While it’s true that schools across the country have struggled during this time, this crisis has revealed the particularly vulnerable condition that New Mexico’s public education system is in. For decades, our under-funded and under-staffed school system has been failing many of our students, their families, and their communities. As the dedicated voice that knows firsthand about our students, educators have been saying it for years: fund our school system, end the teacher shortage crisis, ensure staff have the time to offer students one-on-one attention and tailor-made supports. While a great deal of important work has been done under Governor Lujan-Grisham’s administration to make up for the years of financial and political neglect, even more remains to be done. We need to adopt an innovative and transformative new approach to ensuring all New Mexico’s students not only have what they need to survive, but also to thrive.
Just as other professionals should be heeded as experts in their line of work, so too must educators be treated as experts in their classrooms and be given a central role in shaping the future of education. NEA-NM has developed a list of 5 key issues that educators believe should be prioritized in future legislative sessions:
The first key issue is Class Sizes and Adequate Staffing. Students are not able to have their individual needs met when class sizes exceed statutory class size limits and when educators are stretched thin by inadequate staffing. Class size waivers and misleading class size averaging must be eliminated. To adequately staff our classrooms, we must bring in varied high-quality professionals who can give students individualized support, respond to their cultural and linguistic backgrounds, support their physical and mental health needs, and inspire joy, creativity, and critical thinking.
The second key issue is Planning Time. Research from around the globe shows us that the education systems with the most high-performing students are those that ensure educators have ample time to prepare and analyze lessons, develop and evaluate assessments, observe other classrooms, and meet with students and parents. The COVID-19 pandemic has further demonstrated the need for adequate planning time for educators in our state, who overwhelmingly work with underserved student populations that require additional one-on-one attention to overcome.
The third key issue is Educator Wages. Our state is facing an acute teacher shortage crisis that is only growing worse during this pandemic, with many exiting the profession to retire or because of teacher burnout, and few entering. One of the most effective ways to recruit and retain high-quality educators is to ensure all public school employees make a living wage and end the pay penalty whereby educators make 30% less than nonteacher college graduates. We must offer competitive wages that compensate educators for their qualifications.
The fourth key issue is Healthcare. This issue takes on new weight in the context of the ongoing pandemic. Faced with rising health insurance premiums, expensive copays, and declining benefits, many educators fear the affordability of life-saving care.

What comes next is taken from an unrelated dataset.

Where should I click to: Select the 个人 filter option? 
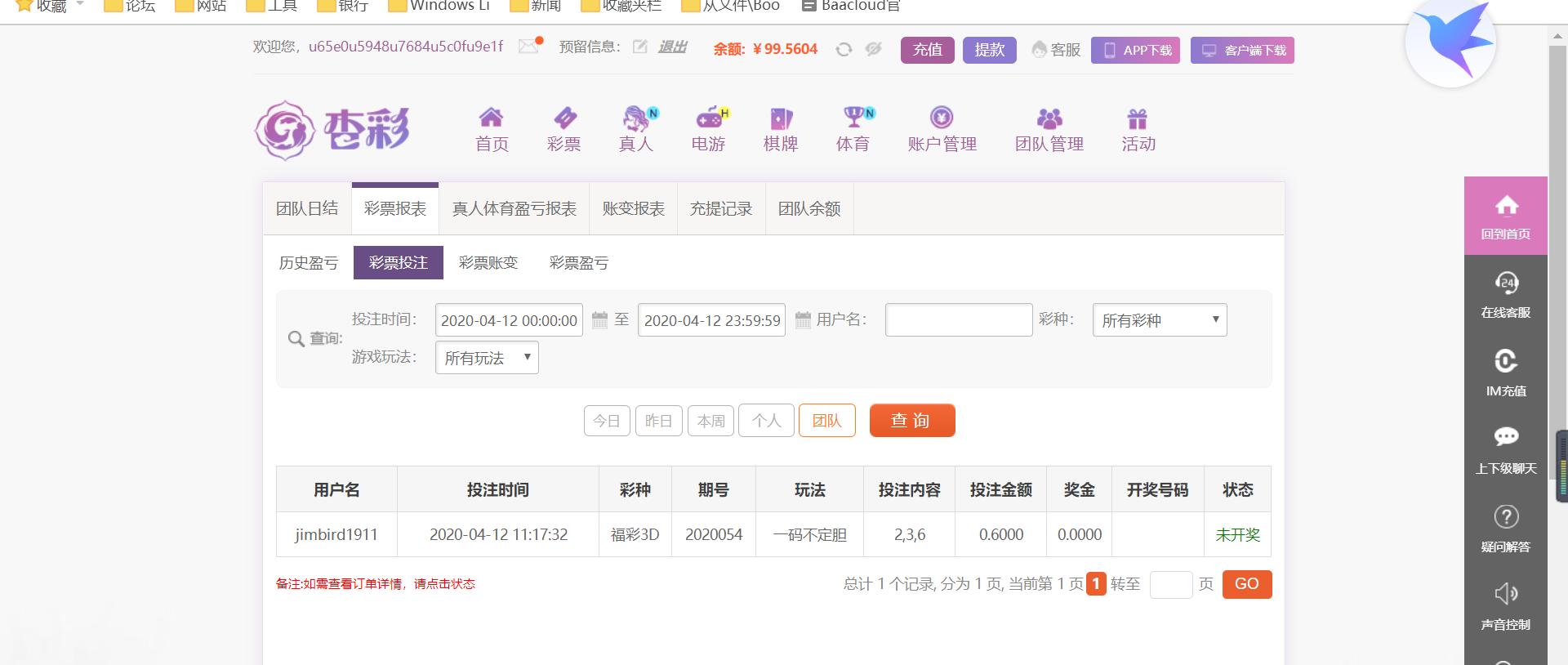tap(766, 421)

The critical link between educator mental and physical wellbeing and student outcomes has been well established: when educators are happy and healthy, they are better at their jobs, less likely to experience burnout, and more likely to remain in the education profession.
The fifth key issue is Community Schools. Many of our communities are struggling from historic marginalization, families often feel disconnected from our education system, and many of our students do not have their basic needs met and are struggling with mental and physical health issues. Community Schools are a vehicle for change that offer an opportunity for educators to get what they need for their classrooms and their worksites. We need sustainable recurring funding to make the community school strategy accessible to all schools in our state.
Finally, the time to act is now! As damaging as the pandemic has been to students, educators, families, schools, and communities, the crisis also presents a unique opportunity to capitalize on the unprecedented attention our public schools are currently receiving in order to overhaul the system and build a new, more equitable and effective one in its place. The moment of possibility is upon us, when federal funds from the American Rescue Plan are available for real, positive change and before our society forgets the lessons learned by our children’s struggles during the pandemic. Educators have used their expertise to draw out a road map to success for our state’s education system; isn’t it about time we listened to them?